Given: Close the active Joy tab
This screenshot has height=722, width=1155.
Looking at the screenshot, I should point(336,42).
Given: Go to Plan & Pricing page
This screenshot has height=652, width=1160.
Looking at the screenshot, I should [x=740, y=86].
...
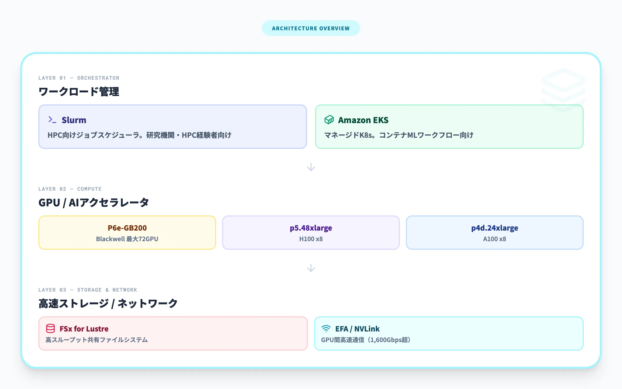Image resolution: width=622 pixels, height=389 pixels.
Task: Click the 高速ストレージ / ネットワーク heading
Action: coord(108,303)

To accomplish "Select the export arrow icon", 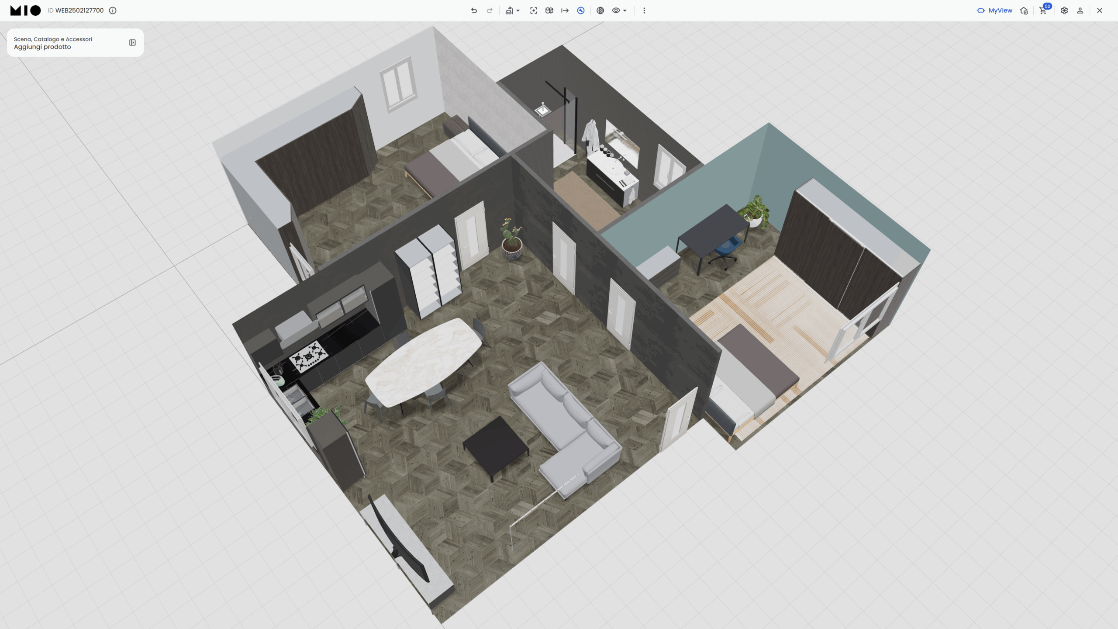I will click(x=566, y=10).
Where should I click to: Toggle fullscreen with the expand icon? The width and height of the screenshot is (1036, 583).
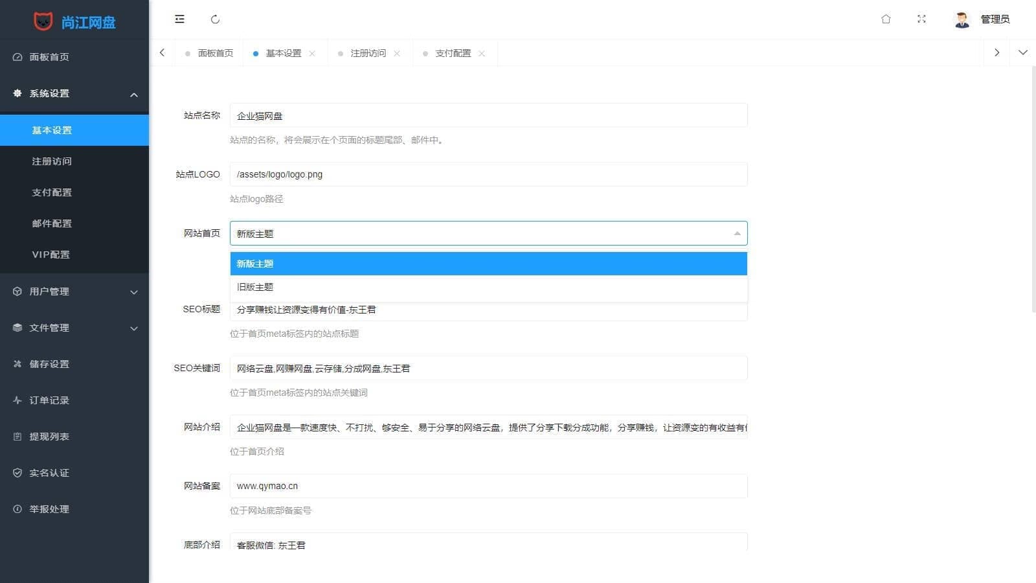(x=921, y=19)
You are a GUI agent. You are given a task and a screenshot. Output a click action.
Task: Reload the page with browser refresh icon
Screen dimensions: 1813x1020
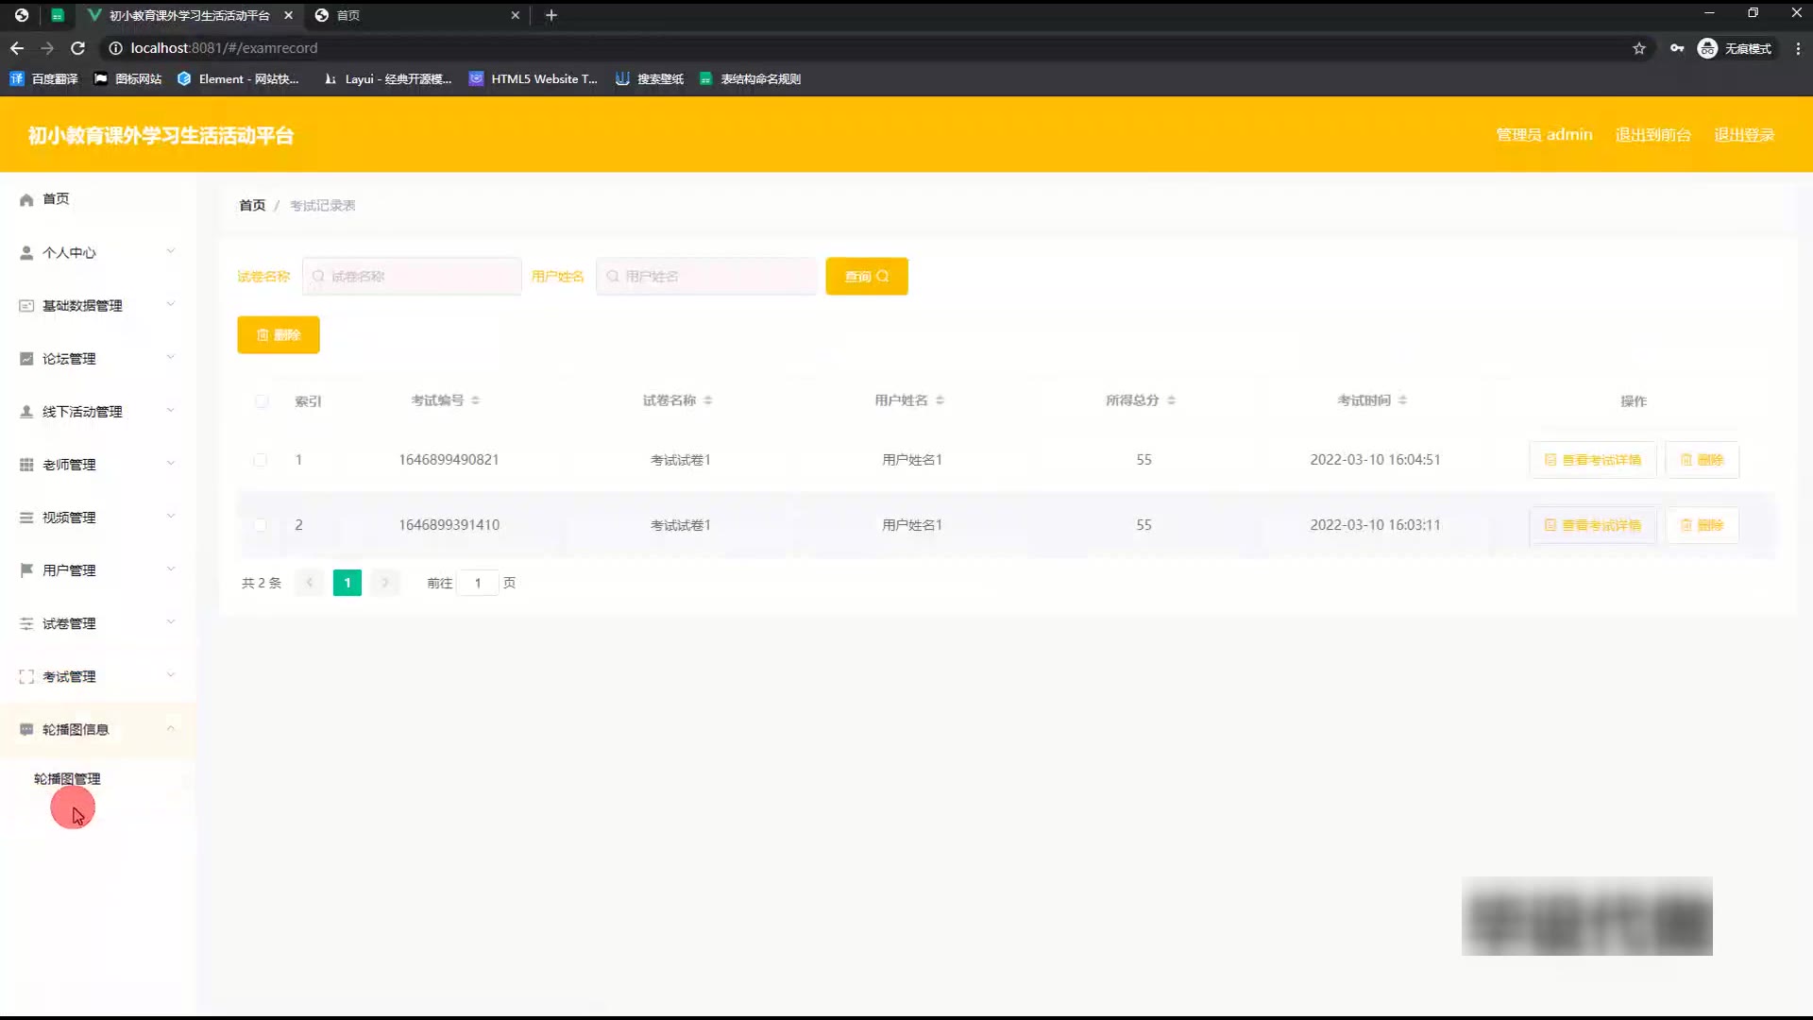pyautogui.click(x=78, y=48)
* * *
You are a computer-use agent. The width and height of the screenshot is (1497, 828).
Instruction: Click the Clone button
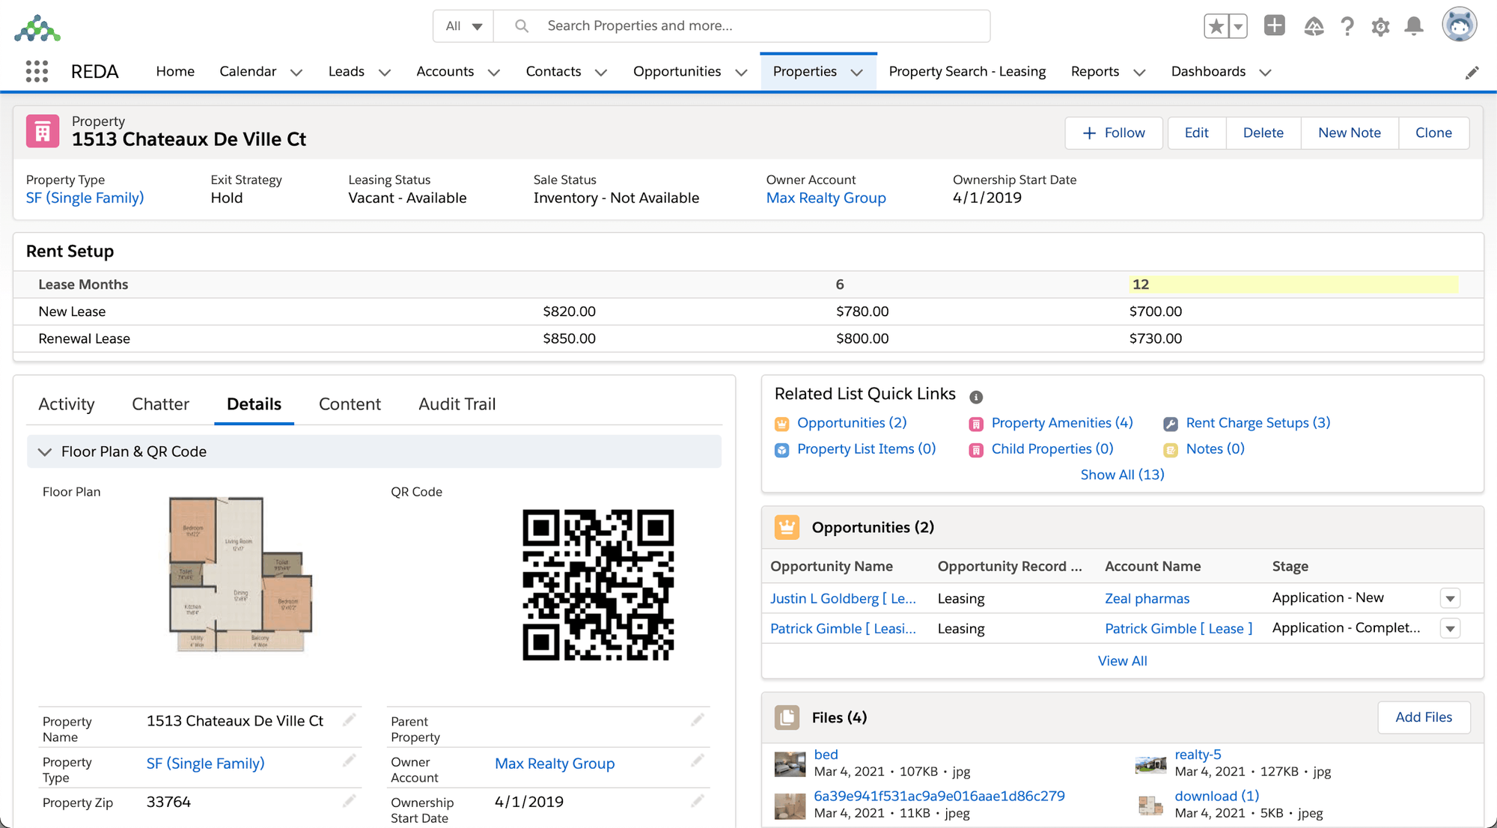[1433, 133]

◆ **Task to complete**
Locate the word "agent" in the records and collect each line it appears in.

◆ **Solution to the exercise**
You are a GUI agent. You are given a task and a screenshot. Output a click action.
You are a computer-use agent. The width and height of the screenshot is (1497, 828).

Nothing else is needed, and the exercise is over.